<<<<

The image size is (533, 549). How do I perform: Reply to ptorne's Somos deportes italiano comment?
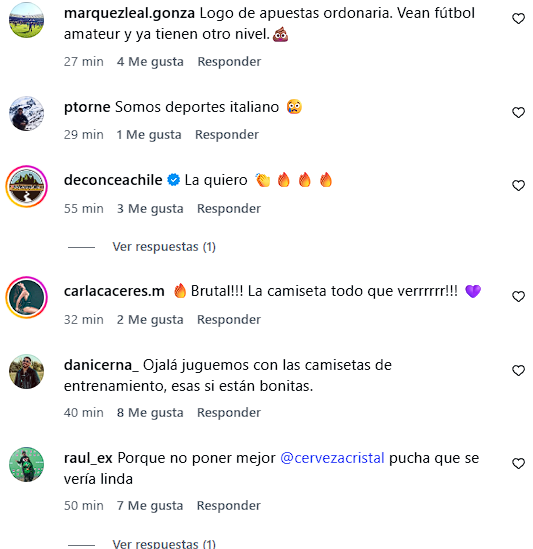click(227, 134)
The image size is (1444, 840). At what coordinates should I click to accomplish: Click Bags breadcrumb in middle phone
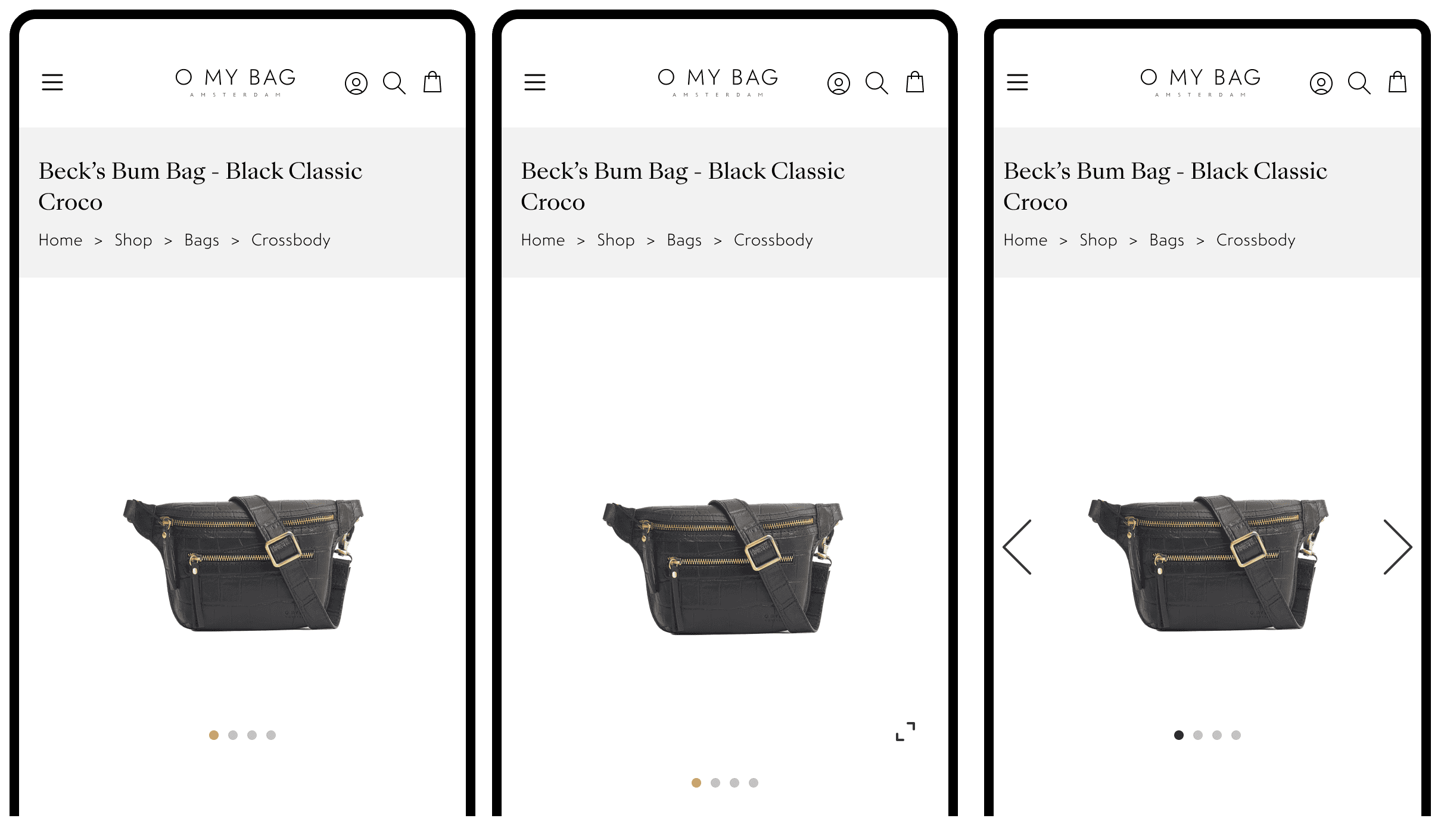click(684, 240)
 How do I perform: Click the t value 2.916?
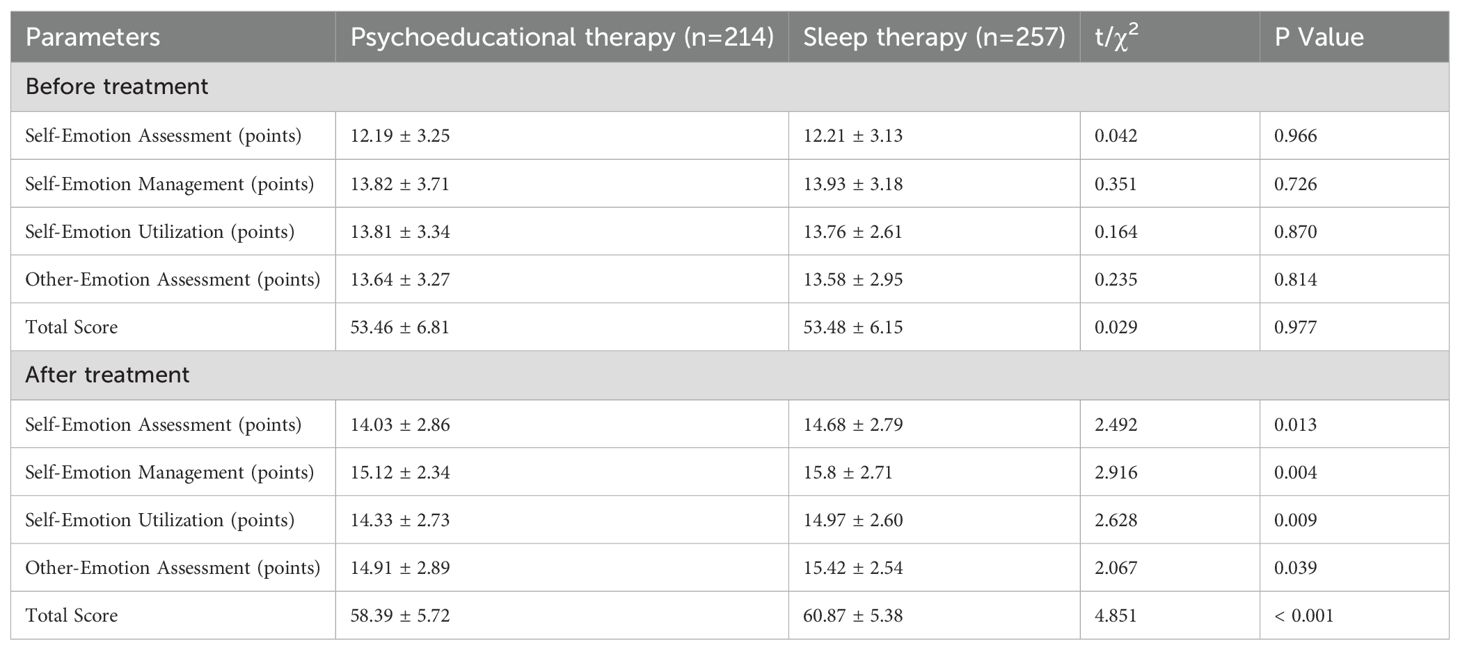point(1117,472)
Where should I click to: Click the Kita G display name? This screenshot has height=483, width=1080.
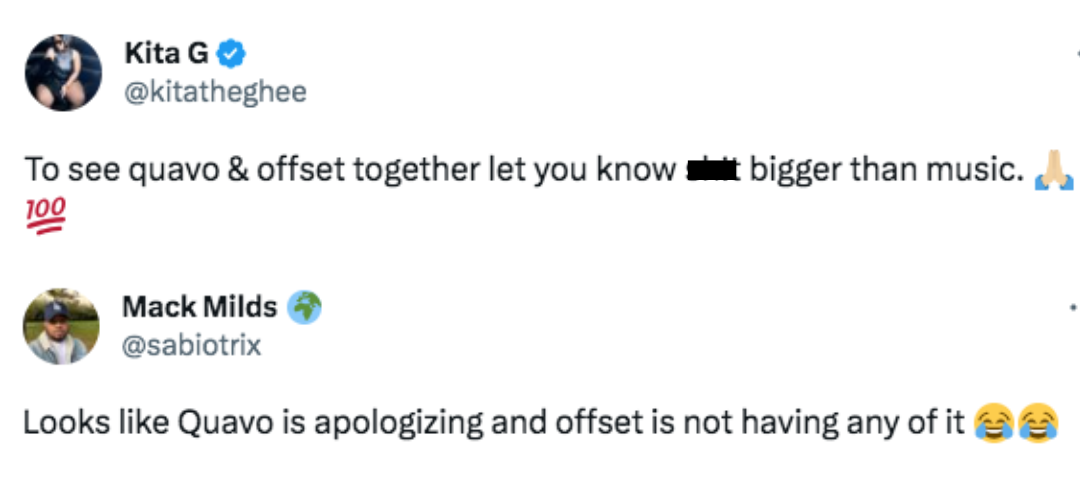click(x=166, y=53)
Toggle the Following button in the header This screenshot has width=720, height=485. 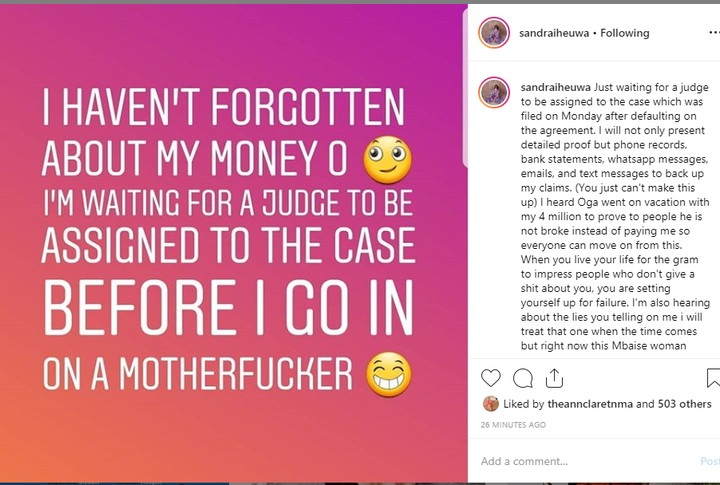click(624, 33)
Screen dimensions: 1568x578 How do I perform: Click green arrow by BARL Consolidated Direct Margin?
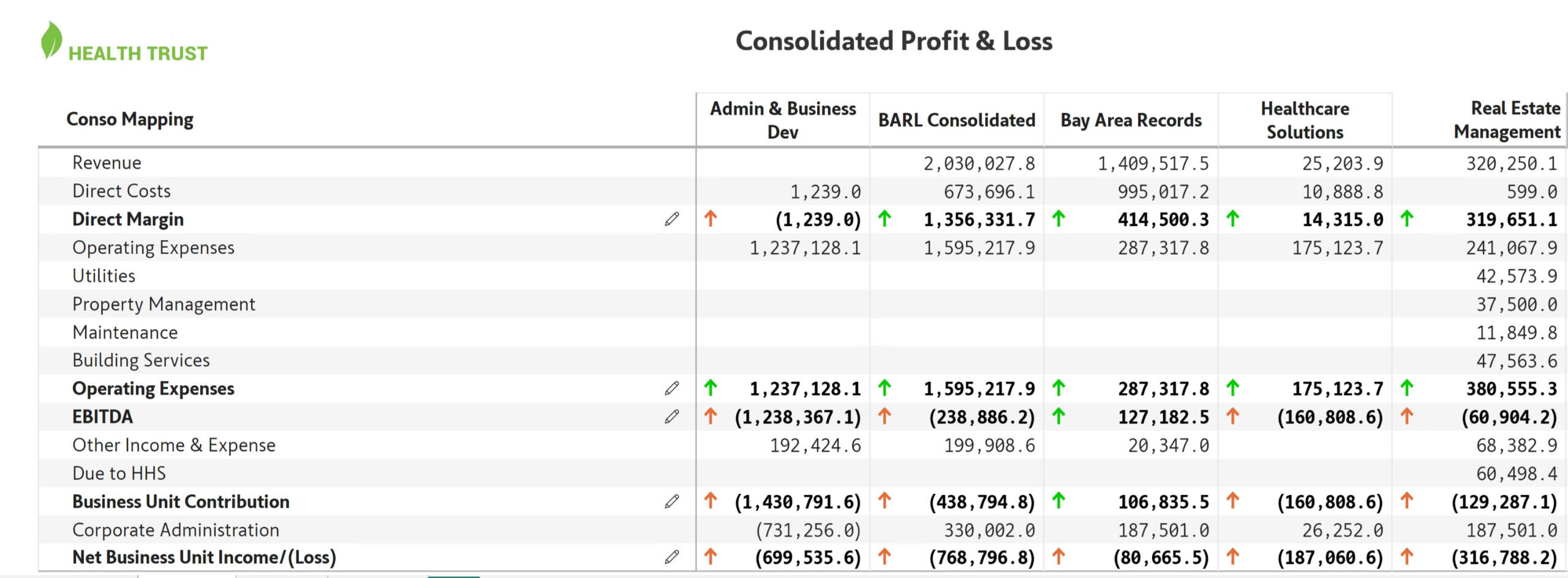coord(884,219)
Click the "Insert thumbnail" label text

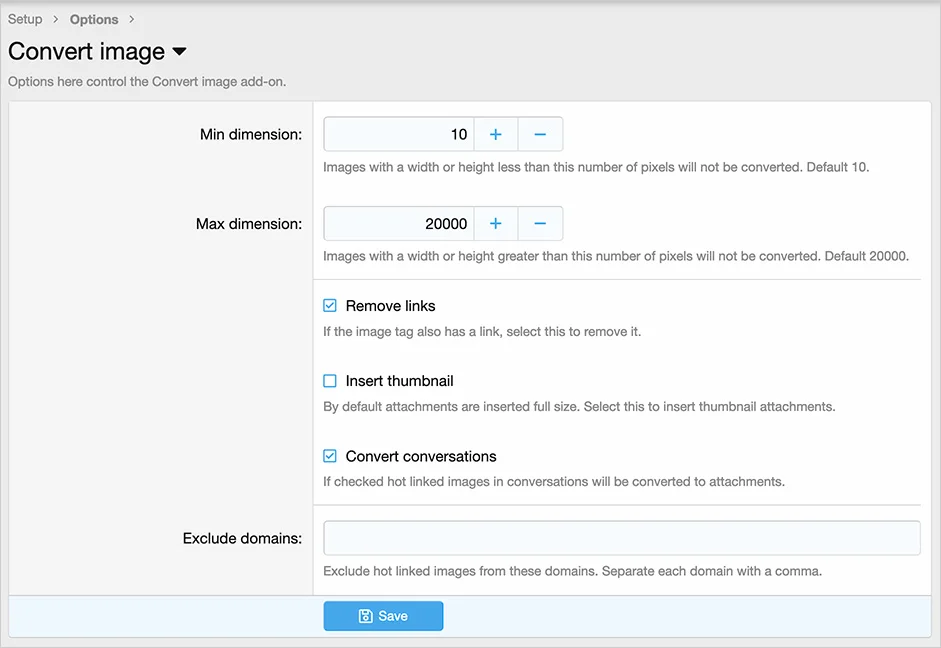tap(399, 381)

>>>>

Exercise aim:
Quote verbatim every line starting at the line that contains "Screen dimensions: 1568x578" and ending with the last line of the records; omit all pictures.

Result of the task:
Screen dimensions: 1568x578 How do I perform: Click green arrow by BARL Consolidated Direct Margin?
coord(884,219)
Click the "Insert thumbnail" label text

tap(399, 381)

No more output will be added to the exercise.